Journal (Eugène Delacroix)/24 février 1850

Texte établi par Paul Flat, René PiotPlon (tome 1p. 418-420).

Dimanche 24 février. — Pierret venu me voir dans la journée avec son fils Henry, qui va en Californie. Je lui ai donné le Petit Lion.

Le soir, au divin Mariage secret, avec Mme de Forget. Cette perfection se rencontre dans bien peu d’ouvrages humains.

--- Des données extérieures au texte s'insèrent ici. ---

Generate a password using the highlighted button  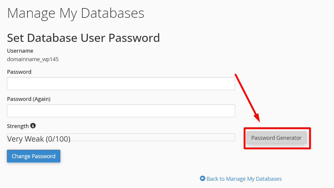(x=276, y=138)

On pourrait refaire pour tous les beaux ouvrages restés dans la mémoire des hommes ce que de Piles[1] fait pour les peintres seulement… Je me suis interrogé là-dessus, et pour ne parler que de la musique, j’ai successivement préféré Mozart à Rossini, à Weber, à Beethoven, toujours au point de vue de la perfection. Quand je suis arrivé au Mariage secret, j’ai trouve non pas plus de perfection, mais la perfection même. Personne n’a cette proportion, cette convenance, cette expression, cette gaieté, cette tendresse, et par-dessus tout cela, et ce qui est l’élément général, qui relève toutes ces qualités, cette élégance incomparable, élégance dans l’expression des sentiments tendres, élégance dans le bouffon, élégance dans le pathétique modéré qui convient à la pièce.

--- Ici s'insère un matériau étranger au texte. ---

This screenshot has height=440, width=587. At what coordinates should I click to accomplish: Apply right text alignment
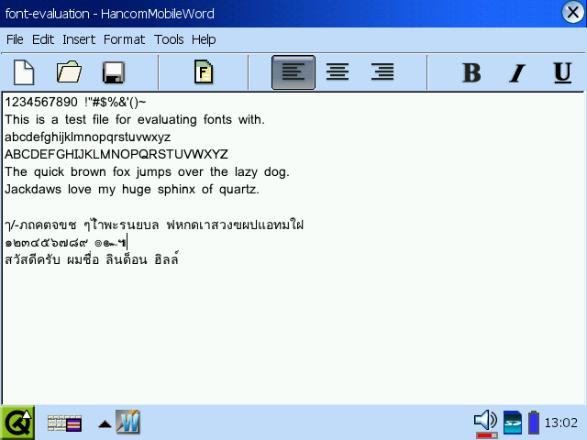coord(382,72)
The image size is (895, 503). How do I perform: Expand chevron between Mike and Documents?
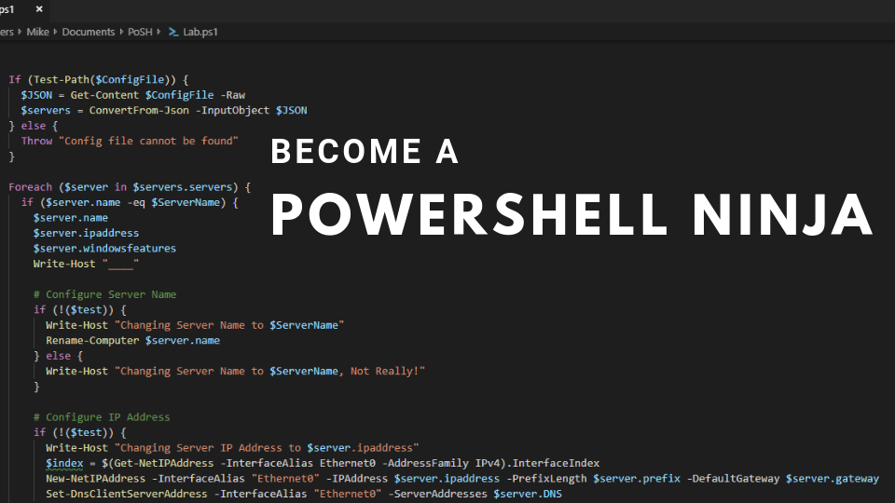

On est embarrassé pour dire en quoi Mozart peut être inférieur à l’idée que j’ai ici de Cimarosa. Peut-être une organisation particulière me fait-elle incliner dans le sens où j’incline ; cependant une raison comme celle-là serait la destruction de toute idée du goût et du vrai beau ; chaque sentiment particulier serait la mesure de ce beau et de ce goût. J’osais bien me dire aussi que je trouvais dans Voltaire un coin fâcheux, rebutant pour un adorateur de son admirable esprit ; c’est l’abus de cet esprit même. Oui, cet arbitre du goût, ce juge exquis abuse aussi des petits effets ; il est élégant, mais spirituel trop souvent, et ce mot est une affreuse critique. Les grands auteurs du siècle précédent sont plus simples, moins recherchés.

— J’ai été voir à quatre heures les études de Rousseau, qui m’ont fait le plus grand plaisir… Exposés ensemble, ces tableaux donneront de son talent une idée dont le public est à cent lieues, depuis vingt ans que Rousseau est privé d’exposer[2].

  1. Roger de Piles (1635-1709), peintre et écrivain, auteur d’un Abrégé de la vie des peintres.
  2. Delacroix portera plus loin un jugement sur Rousseau. Il est intéressant de noter ici l’opinion de Rousseau sur Delacroix ; on la trouve dans une très curieuse lettre du paysagiste, publiée par M. Burty dans son volume Maîtres et petits maîtres. Cette lettre contient un parallèle entre Ingres et Delacroix, et conclut ainsi : « Faut-il vous dire que je préfère Delacroix avec ses exagérations, ses fautes, ses chutes visibles, parce qu’il ne tient à rien qu’à lui, parce qu’il représente l’esprit, le temps, le verbe de son temps ? Maladif et trop nerveux peut-être, parce que son art souffre avec nous, parce que dans ses lamentations exagérées et ses triomphes retentissants, il y a toujours le souffle de la poitrine et son cri, son mal et le nôtre. Nous ne sommes plus au temps des Olympiens comme Raphaël, Véronèse et Rubens, et l’art de Delacroix est puissant comme une voix de l’Enfer du Dante. » (Ph. Burty, Maîtres et petits maîtres, p. 157.)